:: Data section

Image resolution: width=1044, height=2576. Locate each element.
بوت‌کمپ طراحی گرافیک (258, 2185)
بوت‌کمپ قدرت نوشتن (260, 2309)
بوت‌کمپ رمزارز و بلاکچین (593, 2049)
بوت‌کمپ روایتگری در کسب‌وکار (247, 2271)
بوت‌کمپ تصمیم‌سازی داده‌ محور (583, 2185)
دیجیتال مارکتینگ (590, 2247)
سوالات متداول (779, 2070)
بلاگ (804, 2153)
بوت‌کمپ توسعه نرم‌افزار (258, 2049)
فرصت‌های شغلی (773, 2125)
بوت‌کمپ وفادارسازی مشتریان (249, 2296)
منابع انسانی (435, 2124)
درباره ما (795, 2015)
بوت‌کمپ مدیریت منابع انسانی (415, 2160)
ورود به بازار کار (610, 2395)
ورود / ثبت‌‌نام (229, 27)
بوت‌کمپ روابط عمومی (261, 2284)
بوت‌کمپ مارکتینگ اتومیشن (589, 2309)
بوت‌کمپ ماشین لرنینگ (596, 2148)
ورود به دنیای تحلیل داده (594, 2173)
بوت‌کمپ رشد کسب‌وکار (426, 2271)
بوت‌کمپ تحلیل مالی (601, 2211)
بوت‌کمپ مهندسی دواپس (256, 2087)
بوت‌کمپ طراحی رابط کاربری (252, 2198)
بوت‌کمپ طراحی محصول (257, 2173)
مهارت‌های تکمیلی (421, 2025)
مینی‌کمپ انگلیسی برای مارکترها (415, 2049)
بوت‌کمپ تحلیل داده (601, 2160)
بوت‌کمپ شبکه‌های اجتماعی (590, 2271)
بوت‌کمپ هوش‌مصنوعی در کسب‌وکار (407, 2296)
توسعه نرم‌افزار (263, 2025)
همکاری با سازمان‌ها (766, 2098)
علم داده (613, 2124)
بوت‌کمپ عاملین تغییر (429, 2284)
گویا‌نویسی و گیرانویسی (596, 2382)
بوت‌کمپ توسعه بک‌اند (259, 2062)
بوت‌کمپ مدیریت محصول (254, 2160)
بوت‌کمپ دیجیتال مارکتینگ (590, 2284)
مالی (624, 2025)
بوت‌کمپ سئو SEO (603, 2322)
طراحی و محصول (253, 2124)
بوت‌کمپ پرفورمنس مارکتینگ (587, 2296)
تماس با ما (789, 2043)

::::

* [Task item] Show each line of the data that contains the string "طراحی".

* [Reply to the exercise]
بوت‌کمپ طراحی گرافیک (258, 2185)
بوت‌کمپ طراحی رابط کاربری (252, 2198)
بوت‌کمپ طراحی محصول (257, 2173)
طراحی و محصول (253, 2124)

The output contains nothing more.